Complementing the handsomely illustrated discussions of art and immortality by Soltes are essays by three well-known authorities on the physiology of memory, the question of trauma and its transmission from one generation to the next, and the complex story of children and grandchildren of the survivors of the Holocaust and similar emotional catastrophes. This book tells a complex story of human experience, legacy, and meaning.


Then and Now: Love Lost and Sometimes Found
Canal Street Studios (2019)
This book of poems reflects on different aspects of love—parent-to-child, child-to-parent, sibling-to-sibling, spouse-to-spouse—and its many complications, by sweeping through a range of times, places, and circumstances. That range offers encounters with important works of literature and art and the occasional historical character in the Greek and Roman tradition, with key figures in the Bible, with obscure medieval characters—like Astrolabe, the son of Heloise and Abelard—and with everyday people who were or are part of the poet’s own life. As we read through these sensitively crafted works we recognize, in fact, that the heroic figures celebrated in history, literature, and art are everyday people, with everyday hopes, concerns, ambitions, problems, questions, and most of all, desires, hidden beneath the surfaces of texts and images that have been admired for centuries
Untangling the Middle East: A Guide to the Past, Present, and Future of the World’s Most Volatile Region
(an updated and expanded edition of the 2010 volume, Untangling the Web)
Skyhorse Publishing (2017)
Untangling the Middle East is a layman’s guide to the history—political, religious, and cultural—that led us to the current challenges plaguing the Middle East. It covers the major interests and actors in the region, and helps to spin a narrative of the evolution of violence and conflict in this age-old hotbed of unrest. The Middle East may be a mess but it need not be a mystery, with the help of this indispensable guide.


Magic and Religion in the Greco-Roman world: the Beginnings of Judaism and Christianity
Academia-West Press (2017)
This volume offers an account of how Judaism and Christianity emerged in the Greco-Roman world of multi-aspected Paganisms as distinct, related faiths, each claiming to properly continue the Hebrew-Israelite-Judaean tradition; how their spiritual relationship was affected by their mutual interface, their theological relationships with Paganism, and the political context of Pagan Rome; why and how the vocabulary of religion, magic, superstition, heresy and true belief emerged and evolved; and how the shaping of that vocabulary has affected and continues to affect our sense of what Judaism and Christianity are.
Jews on Trial: Judges, Juries, Prosecutors and Defendants from the Era of Jesus to Our Own Time
Eshel Books (2013)
From the Gospel account of Jesus’ trial and punishment to medieval Blood Libels, from the notorious Dreyfus Affair to the story of Leo Frank’s trial and eventual lynching, and from the State of Israel’s trial and execution of Nazi Adolph Eichmann to Jonathan Pollard’s closed-door trial and ongoing incarceration, it seems that the Jew, one way or another, is always on trial in the courtroom of journalistic and historiographic examination, whether as the accused, the accuser, the jury or the judge.

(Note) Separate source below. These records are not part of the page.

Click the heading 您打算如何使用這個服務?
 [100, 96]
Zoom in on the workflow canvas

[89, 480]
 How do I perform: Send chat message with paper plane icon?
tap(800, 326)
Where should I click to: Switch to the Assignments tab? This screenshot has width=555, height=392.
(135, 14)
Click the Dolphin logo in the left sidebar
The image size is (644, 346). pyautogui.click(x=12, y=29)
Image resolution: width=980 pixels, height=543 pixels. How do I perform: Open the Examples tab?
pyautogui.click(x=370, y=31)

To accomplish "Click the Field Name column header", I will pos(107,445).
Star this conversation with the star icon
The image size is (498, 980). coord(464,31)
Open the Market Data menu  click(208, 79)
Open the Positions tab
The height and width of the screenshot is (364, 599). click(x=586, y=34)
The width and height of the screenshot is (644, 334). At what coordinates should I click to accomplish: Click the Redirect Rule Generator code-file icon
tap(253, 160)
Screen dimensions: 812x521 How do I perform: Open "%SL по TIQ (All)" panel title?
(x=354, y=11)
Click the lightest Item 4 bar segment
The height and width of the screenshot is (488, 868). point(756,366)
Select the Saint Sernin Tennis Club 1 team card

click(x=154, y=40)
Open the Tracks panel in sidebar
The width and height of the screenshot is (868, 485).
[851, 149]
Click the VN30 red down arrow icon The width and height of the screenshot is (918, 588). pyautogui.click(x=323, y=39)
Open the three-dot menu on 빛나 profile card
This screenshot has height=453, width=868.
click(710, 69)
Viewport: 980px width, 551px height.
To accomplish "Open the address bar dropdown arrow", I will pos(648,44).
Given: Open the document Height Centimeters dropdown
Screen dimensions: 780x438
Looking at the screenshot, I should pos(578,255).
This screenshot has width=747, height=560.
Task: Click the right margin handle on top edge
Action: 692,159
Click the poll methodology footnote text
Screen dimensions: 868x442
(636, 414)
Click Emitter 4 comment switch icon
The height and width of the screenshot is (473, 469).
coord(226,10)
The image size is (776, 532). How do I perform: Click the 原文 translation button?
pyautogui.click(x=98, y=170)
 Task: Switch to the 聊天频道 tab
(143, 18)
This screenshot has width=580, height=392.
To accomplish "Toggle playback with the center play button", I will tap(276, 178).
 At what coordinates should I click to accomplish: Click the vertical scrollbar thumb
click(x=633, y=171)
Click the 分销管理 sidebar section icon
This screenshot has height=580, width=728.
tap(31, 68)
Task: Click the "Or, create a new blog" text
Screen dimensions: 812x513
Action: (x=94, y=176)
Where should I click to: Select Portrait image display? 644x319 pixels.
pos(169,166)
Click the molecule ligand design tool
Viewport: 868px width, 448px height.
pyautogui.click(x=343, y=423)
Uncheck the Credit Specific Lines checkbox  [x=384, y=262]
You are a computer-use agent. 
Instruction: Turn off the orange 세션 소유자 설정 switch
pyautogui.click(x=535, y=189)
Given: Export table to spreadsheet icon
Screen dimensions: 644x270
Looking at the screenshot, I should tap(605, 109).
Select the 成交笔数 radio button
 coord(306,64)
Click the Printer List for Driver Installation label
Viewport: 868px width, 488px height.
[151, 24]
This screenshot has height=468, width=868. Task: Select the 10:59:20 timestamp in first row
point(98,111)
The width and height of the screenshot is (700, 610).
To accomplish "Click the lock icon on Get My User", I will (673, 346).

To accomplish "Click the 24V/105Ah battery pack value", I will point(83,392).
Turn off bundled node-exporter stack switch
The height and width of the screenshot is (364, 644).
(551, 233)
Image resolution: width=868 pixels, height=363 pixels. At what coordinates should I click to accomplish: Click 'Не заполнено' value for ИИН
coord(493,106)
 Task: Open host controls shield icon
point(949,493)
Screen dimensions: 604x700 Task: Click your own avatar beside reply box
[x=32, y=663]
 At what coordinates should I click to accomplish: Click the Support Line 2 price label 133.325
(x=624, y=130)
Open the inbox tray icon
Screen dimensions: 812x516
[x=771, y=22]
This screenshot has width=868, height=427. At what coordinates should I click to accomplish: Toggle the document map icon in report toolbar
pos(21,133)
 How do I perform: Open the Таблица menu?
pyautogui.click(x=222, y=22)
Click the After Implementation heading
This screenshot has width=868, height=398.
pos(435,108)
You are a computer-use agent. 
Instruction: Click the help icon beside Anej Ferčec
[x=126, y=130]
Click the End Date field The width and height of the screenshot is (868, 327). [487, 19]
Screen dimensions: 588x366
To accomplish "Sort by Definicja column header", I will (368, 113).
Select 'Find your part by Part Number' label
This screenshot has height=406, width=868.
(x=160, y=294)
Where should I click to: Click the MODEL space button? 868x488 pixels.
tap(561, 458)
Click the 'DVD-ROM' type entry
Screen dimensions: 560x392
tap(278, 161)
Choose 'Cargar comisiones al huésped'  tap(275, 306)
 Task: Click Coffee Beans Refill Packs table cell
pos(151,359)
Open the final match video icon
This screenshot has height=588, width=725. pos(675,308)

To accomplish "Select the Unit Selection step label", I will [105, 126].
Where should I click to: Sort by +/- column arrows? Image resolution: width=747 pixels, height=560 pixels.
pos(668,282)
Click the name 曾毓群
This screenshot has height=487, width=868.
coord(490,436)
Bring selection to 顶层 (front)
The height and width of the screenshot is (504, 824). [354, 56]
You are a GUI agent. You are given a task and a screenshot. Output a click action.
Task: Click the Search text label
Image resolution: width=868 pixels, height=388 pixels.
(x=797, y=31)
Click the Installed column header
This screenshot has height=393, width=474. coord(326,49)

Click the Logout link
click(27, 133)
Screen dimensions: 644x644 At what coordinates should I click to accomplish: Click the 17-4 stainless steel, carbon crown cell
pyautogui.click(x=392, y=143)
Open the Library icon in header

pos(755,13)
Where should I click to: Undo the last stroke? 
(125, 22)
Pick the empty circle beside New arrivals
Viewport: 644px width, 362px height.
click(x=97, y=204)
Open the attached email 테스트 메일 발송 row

Embracing the World: Fetullah Gulen’s Thought and Its Relationship to Jalaluddin Rumi and Others
Tughra Books (2013)
This book is not a comprehensive study of Rumi and Gülen, but it seeks to explore the places where the thought of the one is echoed in the thinking of the other, either overtly or indirectly—and to note ways in which the opposite is true: that Gülen diverges from Rumi. The book is also seeking to suggest some of the larger contexts in which the thinking of both resides. Given the wide-ranging aspects of their respective writings, it should not be surprising if, minimally, we can find important foundation stones in both philosophy and theology in the edifices that they each construct.
Preventing Violence and Achieving World Peace: The Contributions of the Gulen Movement (co-editor with Margaret Johnson)
Peter Lang (2012)
How can we address the seemingly endless conflicts in the world, particularly those arising from misunderstandings of Islam by both Muslims and non-Muslims? “Preventing Violence and Achieving World Peace: The Contributions of the Gulen Movement” presents the essays of eight scholars who consider the diverse ways in which the Guelen Movement or hizmet (service to others) – inspired by contemporary Turkish social philosopher Fetullah Guelen – has worked to answer this question. Drawing from various intellectual and theological sources, particularly Sufism, these essays indicate multiple instances of positive interfaith and/or multicultural dialogue. In addition, they consider how the writings of Guelen and the works of the Guelen Movement, through an extensive program of education and communication, have contributed significantly to efforts that oppose violence and shape universal peace.


Untangling the Web : A Thinking Person’s Guide to Why theMiddle East is a Mess and Always Has Been
Bartleby Press (2010)
This book offers a concise yet detailed overview of the complex issues that have defined the Middle East for thousands of years: religion, politics, ethnicity, nationality and economics as individual threads of complication interwoven with threads of conflicting and confusing definitions, aspirations and interferences. This is a guide to the morass that offers essential background to understanding the present realities in the region, and is accessible to anyone.
The Glory of Ukraine: Golden Treasures and Lost Civilizations
Foundation for International Arts and Education (2010)
This book offers sumptuous images covering over 6,000 years of history and culture from the territory of Ukraine. All the items shown and discussed – from pottery to weapons to jewelry to religious artifacts – derive from the PlaTar collections in Kiev. The book was published by the Foundation in confunction with an exhibition of the same name (See the Exhibition page of this website).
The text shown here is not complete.